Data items
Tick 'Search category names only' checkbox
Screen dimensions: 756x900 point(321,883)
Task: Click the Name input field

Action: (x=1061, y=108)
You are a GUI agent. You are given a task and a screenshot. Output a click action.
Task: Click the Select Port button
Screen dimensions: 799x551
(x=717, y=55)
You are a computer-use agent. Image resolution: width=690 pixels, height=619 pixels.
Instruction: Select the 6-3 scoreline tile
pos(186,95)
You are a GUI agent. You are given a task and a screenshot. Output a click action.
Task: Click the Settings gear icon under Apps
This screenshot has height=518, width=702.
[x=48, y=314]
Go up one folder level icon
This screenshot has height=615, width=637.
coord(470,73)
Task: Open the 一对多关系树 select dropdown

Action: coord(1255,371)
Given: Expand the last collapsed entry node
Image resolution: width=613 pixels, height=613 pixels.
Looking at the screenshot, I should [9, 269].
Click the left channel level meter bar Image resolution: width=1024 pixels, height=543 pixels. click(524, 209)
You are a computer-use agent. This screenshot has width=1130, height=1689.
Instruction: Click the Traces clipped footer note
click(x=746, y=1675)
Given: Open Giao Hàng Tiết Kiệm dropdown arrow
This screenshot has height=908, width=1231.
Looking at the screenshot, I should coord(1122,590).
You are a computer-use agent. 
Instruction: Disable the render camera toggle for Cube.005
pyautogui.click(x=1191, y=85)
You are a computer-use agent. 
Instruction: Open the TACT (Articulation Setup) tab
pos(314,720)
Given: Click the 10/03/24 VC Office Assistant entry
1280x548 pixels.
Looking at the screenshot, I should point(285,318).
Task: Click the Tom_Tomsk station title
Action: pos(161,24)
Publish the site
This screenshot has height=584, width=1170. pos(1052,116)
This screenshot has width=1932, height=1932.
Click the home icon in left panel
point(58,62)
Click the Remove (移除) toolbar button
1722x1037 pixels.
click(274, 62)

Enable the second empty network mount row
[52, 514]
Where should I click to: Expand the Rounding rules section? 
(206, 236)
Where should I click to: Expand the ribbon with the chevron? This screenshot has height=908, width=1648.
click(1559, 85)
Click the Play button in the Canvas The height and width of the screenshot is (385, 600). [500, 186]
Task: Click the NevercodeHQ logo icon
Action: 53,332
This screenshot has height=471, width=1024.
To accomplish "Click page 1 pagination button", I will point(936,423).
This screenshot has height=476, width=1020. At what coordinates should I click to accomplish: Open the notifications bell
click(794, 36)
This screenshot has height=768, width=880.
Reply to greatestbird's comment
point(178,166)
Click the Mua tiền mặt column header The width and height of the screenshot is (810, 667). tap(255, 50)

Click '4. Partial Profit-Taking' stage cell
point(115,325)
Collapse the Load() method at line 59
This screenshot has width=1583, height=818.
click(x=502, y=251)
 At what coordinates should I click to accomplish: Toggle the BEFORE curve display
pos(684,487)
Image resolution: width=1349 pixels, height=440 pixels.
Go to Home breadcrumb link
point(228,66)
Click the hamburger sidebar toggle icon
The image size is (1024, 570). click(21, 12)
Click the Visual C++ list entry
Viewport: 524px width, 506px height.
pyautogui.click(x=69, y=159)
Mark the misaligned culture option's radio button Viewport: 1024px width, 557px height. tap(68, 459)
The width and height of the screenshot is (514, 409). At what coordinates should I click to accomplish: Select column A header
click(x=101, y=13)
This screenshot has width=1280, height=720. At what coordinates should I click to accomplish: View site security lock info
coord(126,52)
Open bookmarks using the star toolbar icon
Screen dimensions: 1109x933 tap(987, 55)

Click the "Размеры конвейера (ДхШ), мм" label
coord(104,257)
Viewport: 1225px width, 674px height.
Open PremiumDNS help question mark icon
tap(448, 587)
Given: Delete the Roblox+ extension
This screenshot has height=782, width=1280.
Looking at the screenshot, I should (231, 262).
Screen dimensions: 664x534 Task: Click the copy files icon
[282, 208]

What the exercise asks => A verbatim transcription is needed of the lines above, starting at the line with "You are a computer-use agent. This" and ending at the line with "Given: Click the", both included, and of nothing else.

Output for this task =>
You are a computer-use agent. This screenshot has width=1130, height=1689.
Instruction: Click the Traces clipped footer note
click(x=746, y=1675)
Given: Open Giao Hàng Tiết Kiệm dropdown arrow
This screenshot has height=908, width=1231.
Looking at the screenshot, I should coord(1122,590).
You are a computer-use agent. 
Instruction: Disable the render camera toggle for Cube.005
pyautogui.click(x=1191, y=85)
You are a computer-use agent. 
Instruction: Open the TACT (Articulation Setup) tab
pos(314,720)
Given: Click the 10/03/24 VC Office Assistant entry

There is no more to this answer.